Interview
MeYaBe 2026 : Nina Barciaz raconte comment « Mamie Wata » l’a choisie et a fait le buzz à Kinshasa
À l’occasion de la 15ᵉ édition du Festival international de danse MeYaBe 2026, la chorégraphe suisse Nina Barciaz a marqué les esprits avec sa performance autour de Mamie Wata, figure mythique qui continue de fasciner le public kinois.
Lors d’une interview accordée à CONGOPROFOND.NET, en marge du festival, l’artiste est revenue sur l’origine de cette performance devenue, au fil du temps, une véritable identité artistique.

CONGOPROFOND : Pourquoi avoir choisi Mamie Wata ?
Nina Barciaz : « Je vais vous expliquer, et vous comprendrez si c’est moi qui ai choisi Mamie Wata ou si c’est Mamie Wata qui m’a choisie. »
Tout a commencé lors d’un premier projet en République démocratique du Congo, proposé par une autre artiste suisse. À l’époque, elle devait interpréter une sirène imaginée par cette dernière, baptisée “Suisse Star”, dans une performance prévue au milieu des déchets à Kinshasa, précisément au niveau du Pont Bralima, sur la route de Lutendele.
Le concept était saisissant : faire apparaître une sirène au milieu des poubelles de Kinshasa.
Pour une artiste venant de Suisse, pays qu’elle décrit comme propre et très structuré, le contraste était immense.
Elle reconnaît que jouer dans un tel décor n’a pas été facile, notamment à cause des risques et du décalage entre l’univers européen et la réalité urbaine kinoise.
Mais ce qui l’a le plus marquée, c’est la réaction du public.
Quand Kinshasa a cru à l’apparition de Mamie Wata
Contrairement à ce qu’elle connaissait en Europe, où une performance reste généralement confinée à la scène, à Kinshasa, le personnage a littéralement dépassé le cadre artistique.
Le public s’est approprié la performance.
Les habitants se demandaient :
« Est-ce la vraie Mamie Wata ? »
« Est-ce une poupée ? »
« Est-ce une apparition ? »
Le spectacle a rapidement créé le buzz dans la ville.
« Les gens n’ont pas seulement vu une performance, ils m’ont donné une identité », explique-t-elle.
Depuis ce jour, le nom de Mamie Wata lui est resté associé, au point de devenir une part importante de son univers artistique.
Elle confie qu’après une séparation professionnelle avec l’artiste à l’origine du premier projet, elle a décidé de s’approprier cette création et de la faire évoluer à sa manière.

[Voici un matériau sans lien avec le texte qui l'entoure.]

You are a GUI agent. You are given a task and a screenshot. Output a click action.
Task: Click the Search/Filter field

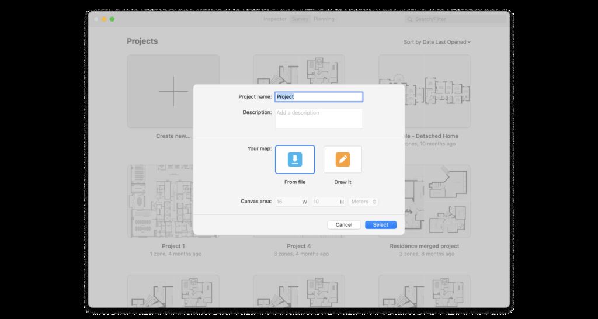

CONGOPROFOND : Avez-vous des projets pour l’évolution de cette performance Mamie Wata ?
Nina Barciaz :
« Oui, il y a des projets. »
Elle annonce déjà plusieurs représentations prévues en 2026, notamment à Marseille ainsi qu’en Suisse au mois de novembre.
Son ambition est de proposer des formats d’environ 30 minutes, tout en innovant à chaque nouvelle mise en scène.

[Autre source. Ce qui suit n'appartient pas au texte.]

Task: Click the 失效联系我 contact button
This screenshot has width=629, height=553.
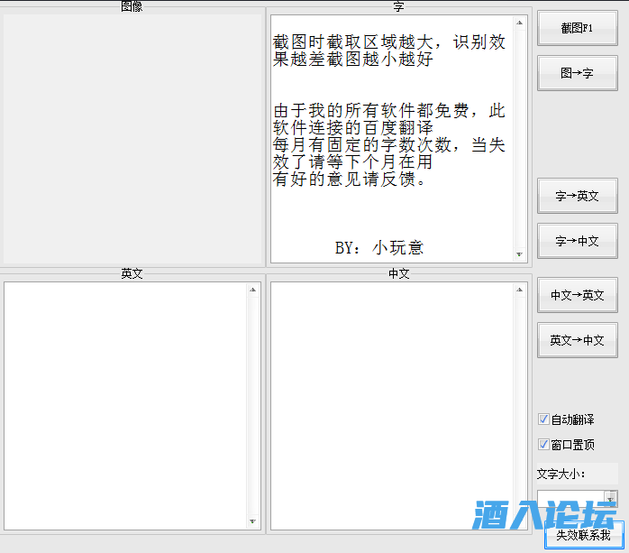Action: coord(583,535)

CONGOPROFOND : Quelle est votre lecture des spectacles des jeunes Kinois pendant cette 15ᵉ édition ?
Interrogée sur le niveau des prestations observées pendant le festival, la chorégraphe suisse n’a pas caché son admiration pour la jeunesse congolaise.
Elle salue particulièrement l’énergie, la force et surtout la manière dont la danse transmet un message.

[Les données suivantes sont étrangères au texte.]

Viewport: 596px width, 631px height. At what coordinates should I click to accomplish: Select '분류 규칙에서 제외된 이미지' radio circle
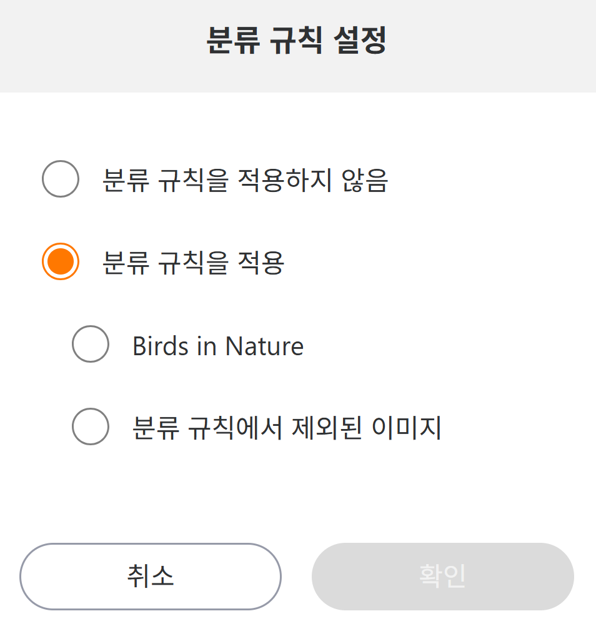coord(91,427)
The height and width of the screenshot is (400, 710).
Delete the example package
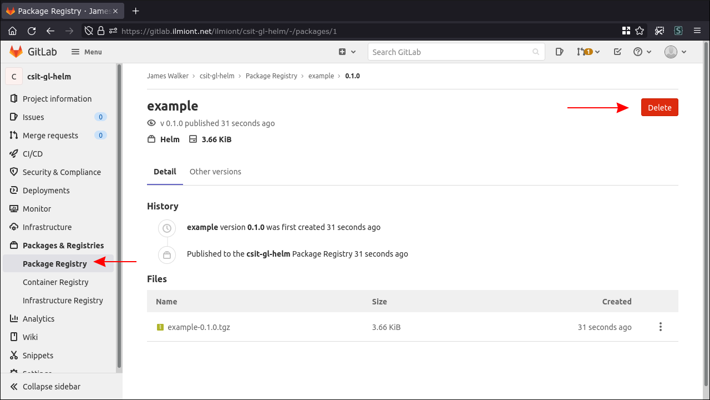(x=660, y=107)
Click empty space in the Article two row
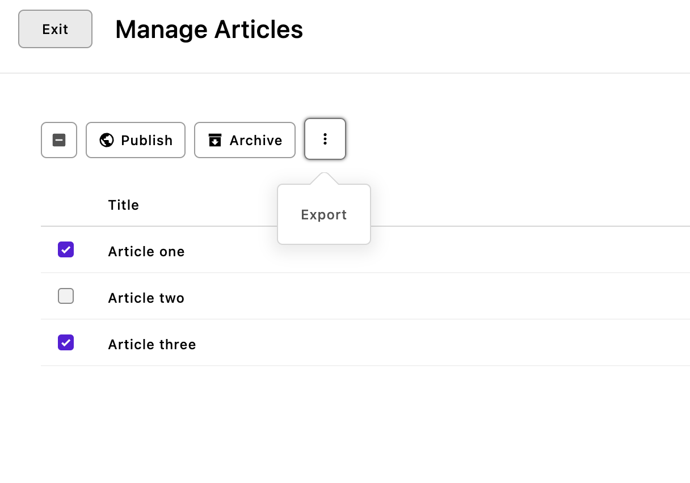The width and height of the screenshot is (690, 483). pos(454,297)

Ce qui a le plus retenu son attention, dit-elle, c’est la dimension narrative des spectacles.
Avant de danser, plusieurs artistes racontent une histoire, un conte ou délivrent un message.
Cette approche l’a particulièrement touchée.
Elle dit aussi avoir été profondément marquée par la richesse du côté folklorique africain, qu’elle estime en voie de disparition dans plusieurs pays européens.
Pour elle, la jeunesse congolaise a encore cette capacité rare de préserver ses valeurs culturelles et de les mettre en scène.
En guise de conclusion, l’artiste a lancé avec le sourire :
« Je suis devenue à moitié Congolaise. »
Amoureuse de la culture locale, elle confie apprécier particulièrement le fufu, les fumbwa et la chèvre.
Entre la Suisse et Kinshasa, Nina Barciaz semble désormais porter une double identité, artistique et affective.